## WORK INSTRUCTION
How does the data below read from its first line through the line containing "emailnews (29, 2171)"? Print those lines exactly.
§ §
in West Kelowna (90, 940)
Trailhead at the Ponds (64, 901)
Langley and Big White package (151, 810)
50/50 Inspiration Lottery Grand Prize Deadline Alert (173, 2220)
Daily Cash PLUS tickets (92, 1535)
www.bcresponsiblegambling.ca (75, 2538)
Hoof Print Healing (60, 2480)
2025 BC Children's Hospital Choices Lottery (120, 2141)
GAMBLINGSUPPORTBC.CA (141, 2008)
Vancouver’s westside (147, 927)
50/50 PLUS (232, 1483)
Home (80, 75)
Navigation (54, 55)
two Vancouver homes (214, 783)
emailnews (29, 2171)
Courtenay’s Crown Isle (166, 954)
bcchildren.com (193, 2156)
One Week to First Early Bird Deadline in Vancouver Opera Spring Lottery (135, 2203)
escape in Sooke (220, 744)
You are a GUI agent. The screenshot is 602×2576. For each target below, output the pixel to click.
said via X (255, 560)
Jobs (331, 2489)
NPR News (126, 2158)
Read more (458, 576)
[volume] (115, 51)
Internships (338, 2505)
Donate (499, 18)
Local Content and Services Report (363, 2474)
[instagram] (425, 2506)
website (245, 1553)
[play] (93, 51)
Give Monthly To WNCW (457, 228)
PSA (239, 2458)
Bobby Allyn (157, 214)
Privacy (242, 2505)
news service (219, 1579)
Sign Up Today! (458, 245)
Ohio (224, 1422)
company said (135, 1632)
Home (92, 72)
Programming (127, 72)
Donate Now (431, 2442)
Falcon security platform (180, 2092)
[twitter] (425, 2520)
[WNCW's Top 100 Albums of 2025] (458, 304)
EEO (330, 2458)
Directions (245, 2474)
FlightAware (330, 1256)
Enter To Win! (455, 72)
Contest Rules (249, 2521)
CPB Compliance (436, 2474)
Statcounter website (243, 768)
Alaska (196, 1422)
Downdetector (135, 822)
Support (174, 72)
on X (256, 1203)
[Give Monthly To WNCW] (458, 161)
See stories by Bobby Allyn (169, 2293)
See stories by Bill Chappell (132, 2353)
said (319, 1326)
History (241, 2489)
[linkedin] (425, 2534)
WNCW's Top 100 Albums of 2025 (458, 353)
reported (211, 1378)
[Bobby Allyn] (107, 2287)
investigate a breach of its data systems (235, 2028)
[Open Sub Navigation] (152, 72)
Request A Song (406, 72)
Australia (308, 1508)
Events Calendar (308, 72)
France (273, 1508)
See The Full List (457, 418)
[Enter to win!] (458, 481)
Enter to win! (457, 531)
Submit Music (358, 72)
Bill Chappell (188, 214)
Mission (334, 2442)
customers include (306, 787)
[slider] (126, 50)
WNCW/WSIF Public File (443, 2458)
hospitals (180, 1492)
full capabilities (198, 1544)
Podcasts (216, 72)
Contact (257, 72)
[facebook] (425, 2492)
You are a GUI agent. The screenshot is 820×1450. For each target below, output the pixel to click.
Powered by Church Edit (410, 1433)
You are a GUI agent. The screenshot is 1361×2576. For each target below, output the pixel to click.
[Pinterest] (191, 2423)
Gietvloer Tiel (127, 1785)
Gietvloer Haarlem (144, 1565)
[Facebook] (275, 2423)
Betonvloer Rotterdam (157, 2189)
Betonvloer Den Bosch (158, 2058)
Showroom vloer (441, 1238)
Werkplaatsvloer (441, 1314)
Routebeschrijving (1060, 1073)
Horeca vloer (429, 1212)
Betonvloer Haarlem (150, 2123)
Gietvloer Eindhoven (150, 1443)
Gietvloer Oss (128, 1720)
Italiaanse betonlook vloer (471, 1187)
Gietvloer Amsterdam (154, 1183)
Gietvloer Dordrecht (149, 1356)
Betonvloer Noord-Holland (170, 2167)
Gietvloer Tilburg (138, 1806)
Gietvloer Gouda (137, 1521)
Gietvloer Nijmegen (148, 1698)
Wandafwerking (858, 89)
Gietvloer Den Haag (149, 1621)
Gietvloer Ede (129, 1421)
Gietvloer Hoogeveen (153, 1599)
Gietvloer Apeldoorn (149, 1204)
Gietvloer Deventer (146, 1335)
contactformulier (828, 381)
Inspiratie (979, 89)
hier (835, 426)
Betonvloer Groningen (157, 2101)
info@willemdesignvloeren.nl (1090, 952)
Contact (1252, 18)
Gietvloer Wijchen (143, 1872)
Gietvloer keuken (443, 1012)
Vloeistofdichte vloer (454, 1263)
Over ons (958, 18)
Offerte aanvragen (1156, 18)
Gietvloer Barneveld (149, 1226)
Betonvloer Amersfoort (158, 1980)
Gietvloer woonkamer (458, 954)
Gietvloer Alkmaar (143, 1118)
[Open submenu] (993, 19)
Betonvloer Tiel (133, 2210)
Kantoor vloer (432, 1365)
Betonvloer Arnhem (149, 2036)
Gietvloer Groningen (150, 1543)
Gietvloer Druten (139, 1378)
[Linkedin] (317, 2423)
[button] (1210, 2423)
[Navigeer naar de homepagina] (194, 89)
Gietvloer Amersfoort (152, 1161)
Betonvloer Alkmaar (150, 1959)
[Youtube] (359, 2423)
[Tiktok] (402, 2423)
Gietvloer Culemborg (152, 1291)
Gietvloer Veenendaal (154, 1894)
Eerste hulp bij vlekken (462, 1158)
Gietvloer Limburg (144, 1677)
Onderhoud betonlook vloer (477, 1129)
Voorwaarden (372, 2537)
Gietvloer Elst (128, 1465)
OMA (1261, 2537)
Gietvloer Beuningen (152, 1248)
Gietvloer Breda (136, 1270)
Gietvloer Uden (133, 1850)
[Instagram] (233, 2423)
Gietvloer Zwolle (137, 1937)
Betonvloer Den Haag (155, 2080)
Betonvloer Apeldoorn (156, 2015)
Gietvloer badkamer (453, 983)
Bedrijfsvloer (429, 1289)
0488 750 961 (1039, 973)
§ §
## EXERCISE RESPONSE
in West Kelowna (90, 940)
Trailhead at the Ponds (64, 901)
Langley and Big White package (151, 810)
50/50 Inspiration Lottery Grand Prize Deadline Alert (173, 2220)
Daily Cash PLUS tickets (92, 1535)
www.bcresponsiblegambling.ca (75, 2538)
Hoof Print Healing (60, 2480)
2025 BC Children's Hospital Choices Lottery (120, 2141)
GAMBLINGSUPPORTBC.CA (141, 2008)
Vancouver’s westside (147, 927)
50/50 PLUS (232, 1483)
Home (80, 75)
Navigation (54, 55)
two Vancouver homes (214, 783)
emailnews (29, 2171)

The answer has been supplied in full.